_Action item:_ Exact copy, pictures omitted: the line holding "The height and width of the screenshot is (254, 450)." and every line after it down to the end of the entries.

_Stored records:_
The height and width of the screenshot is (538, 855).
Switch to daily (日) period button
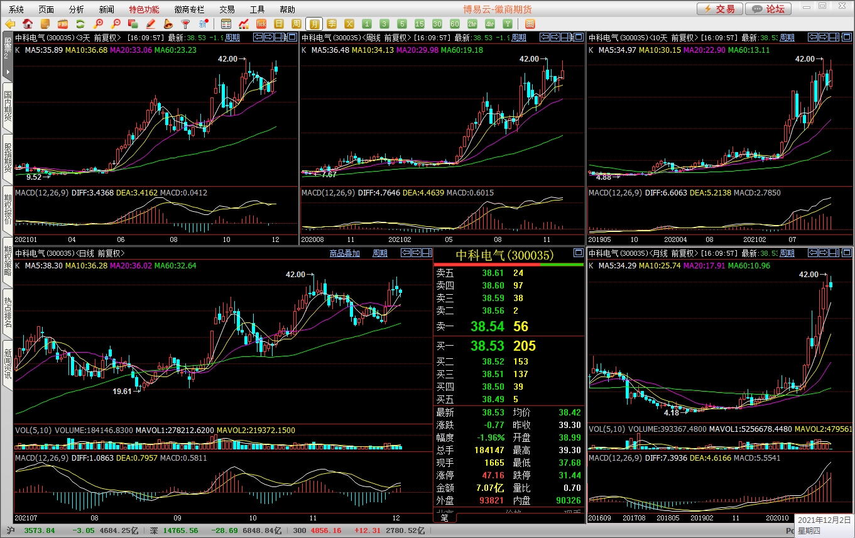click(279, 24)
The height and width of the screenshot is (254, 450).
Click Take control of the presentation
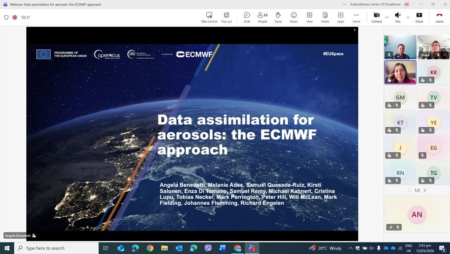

_Reply to the task:_
The height and width of the screenshot is (254, 450).
Click Take control of the presentation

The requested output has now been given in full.